Furthermore, Defendant B did not lend KRW 4 million to E on August 2, 2002.
E fully repaid the above 7 million won, Defendant A lent 4,540,000 won to a person who is not a face-to-face loan but a face-to-face loan (Evidence No. 28) and was not repaid, and submitted to civil procedure by forging the loan certificate (Evidence No. 28).
The above loan certificate is different from the loan certificate (Evidence No. 25 of the evidence record) kept by E, and is written by another written body.
There is no credibility in light of the fact that the book book that seems consistent with the Defendants’ assertion is highly likely to be altered by Defendant A.
Therefore, the judgment of the court below which acquitted each of the facts charged of this case is erroneous in misconception of facts.
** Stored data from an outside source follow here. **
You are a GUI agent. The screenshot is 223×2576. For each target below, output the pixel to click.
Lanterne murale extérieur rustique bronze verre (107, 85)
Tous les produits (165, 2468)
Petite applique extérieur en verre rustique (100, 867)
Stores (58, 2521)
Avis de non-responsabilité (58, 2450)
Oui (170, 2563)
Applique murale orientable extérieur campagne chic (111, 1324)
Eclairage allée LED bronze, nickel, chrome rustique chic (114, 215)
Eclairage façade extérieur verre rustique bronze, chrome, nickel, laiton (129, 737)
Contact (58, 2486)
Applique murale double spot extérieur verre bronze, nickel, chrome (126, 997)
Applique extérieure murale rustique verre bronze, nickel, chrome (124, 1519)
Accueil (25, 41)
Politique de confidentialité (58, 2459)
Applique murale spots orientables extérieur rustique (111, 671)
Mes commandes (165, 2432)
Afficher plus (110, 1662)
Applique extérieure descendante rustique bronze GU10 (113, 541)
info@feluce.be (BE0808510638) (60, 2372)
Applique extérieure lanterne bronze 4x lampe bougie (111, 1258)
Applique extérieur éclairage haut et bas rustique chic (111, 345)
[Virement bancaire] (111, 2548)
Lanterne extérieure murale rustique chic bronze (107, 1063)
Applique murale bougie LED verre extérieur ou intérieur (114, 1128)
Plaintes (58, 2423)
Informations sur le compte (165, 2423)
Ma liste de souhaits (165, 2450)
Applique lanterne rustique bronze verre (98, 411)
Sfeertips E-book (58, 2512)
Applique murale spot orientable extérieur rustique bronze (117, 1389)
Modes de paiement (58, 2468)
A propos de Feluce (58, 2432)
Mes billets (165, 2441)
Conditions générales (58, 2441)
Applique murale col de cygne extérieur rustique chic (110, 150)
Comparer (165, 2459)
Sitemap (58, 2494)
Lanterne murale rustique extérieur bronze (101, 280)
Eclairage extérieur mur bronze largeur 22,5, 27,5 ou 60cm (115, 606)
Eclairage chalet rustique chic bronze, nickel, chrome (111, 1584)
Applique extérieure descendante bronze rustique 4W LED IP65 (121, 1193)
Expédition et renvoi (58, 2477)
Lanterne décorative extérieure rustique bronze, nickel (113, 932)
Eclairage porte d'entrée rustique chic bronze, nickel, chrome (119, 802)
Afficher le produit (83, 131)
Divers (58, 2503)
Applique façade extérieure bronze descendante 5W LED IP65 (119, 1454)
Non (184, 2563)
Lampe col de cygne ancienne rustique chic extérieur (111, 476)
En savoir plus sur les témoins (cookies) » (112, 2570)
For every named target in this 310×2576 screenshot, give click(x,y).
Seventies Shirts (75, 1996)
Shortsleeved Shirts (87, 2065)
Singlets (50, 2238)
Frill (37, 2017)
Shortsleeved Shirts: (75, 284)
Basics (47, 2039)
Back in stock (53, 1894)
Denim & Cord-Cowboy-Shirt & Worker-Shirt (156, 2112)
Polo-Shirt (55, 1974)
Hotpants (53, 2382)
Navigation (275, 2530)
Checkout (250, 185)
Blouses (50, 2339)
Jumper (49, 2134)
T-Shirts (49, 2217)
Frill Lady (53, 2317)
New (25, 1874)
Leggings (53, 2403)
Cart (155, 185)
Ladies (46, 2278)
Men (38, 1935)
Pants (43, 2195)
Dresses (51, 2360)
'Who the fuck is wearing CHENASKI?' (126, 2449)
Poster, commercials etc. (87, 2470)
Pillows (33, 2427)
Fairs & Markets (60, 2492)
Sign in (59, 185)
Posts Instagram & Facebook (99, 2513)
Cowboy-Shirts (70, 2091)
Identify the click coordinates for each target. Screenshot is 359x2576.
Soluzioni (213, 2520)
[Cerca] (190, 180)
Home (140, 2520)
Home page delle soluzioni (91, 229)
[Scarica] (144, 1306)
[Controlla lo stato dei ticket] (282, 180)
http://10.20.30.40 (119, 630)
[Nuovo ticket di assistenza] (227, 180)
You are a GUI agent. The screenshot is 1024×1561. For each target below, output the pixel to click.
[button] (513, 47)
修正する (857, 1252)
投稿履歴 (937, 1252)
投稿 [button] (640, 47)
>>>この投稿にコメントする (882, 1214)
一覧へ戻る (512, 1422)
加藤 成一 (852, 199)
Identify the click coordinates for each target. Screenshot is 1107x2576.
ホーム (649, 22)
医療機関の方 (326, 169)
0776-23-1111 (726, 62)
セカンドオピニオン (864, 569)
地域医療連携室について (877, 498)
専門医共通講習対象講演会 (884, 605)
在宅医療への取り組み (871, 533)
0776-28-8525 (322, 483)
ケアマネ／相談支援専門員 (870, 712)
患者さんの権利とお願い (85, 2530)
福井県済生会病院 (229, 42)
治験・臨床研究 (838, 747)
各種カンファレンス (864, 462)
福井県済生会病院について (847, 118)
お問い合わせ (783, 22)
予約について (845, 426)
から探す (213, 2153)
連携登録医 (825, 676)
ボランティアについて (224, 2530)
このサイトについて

2. The following circumstances cited by the court below in light of the facts and records revealed by the court below, i.e., (1) 50,000 won (the principal amount of KRW 4,700,000) paid by the F on behalf of E around August 1, 2006, when considering the entries in the book, i.e., the principal amount of KRW 4,540,000,000 (the principal amount of KRW 3.80,000,000) that Defendant B lent to E around August 1, 2002, not the principal amount of KRW 4,50,000,00,000, the principal amount of the loan, which Defendant B lent to E, is difficult to view that the loan certificate submitted by Defendant A in a civil lawsuit, and the seal affixed to E is recognized by the E (E). However, it is difficult to believe that Defendant A had the same reason in light of the fact that the loan certificate was forged, and the above assertion was insufficient.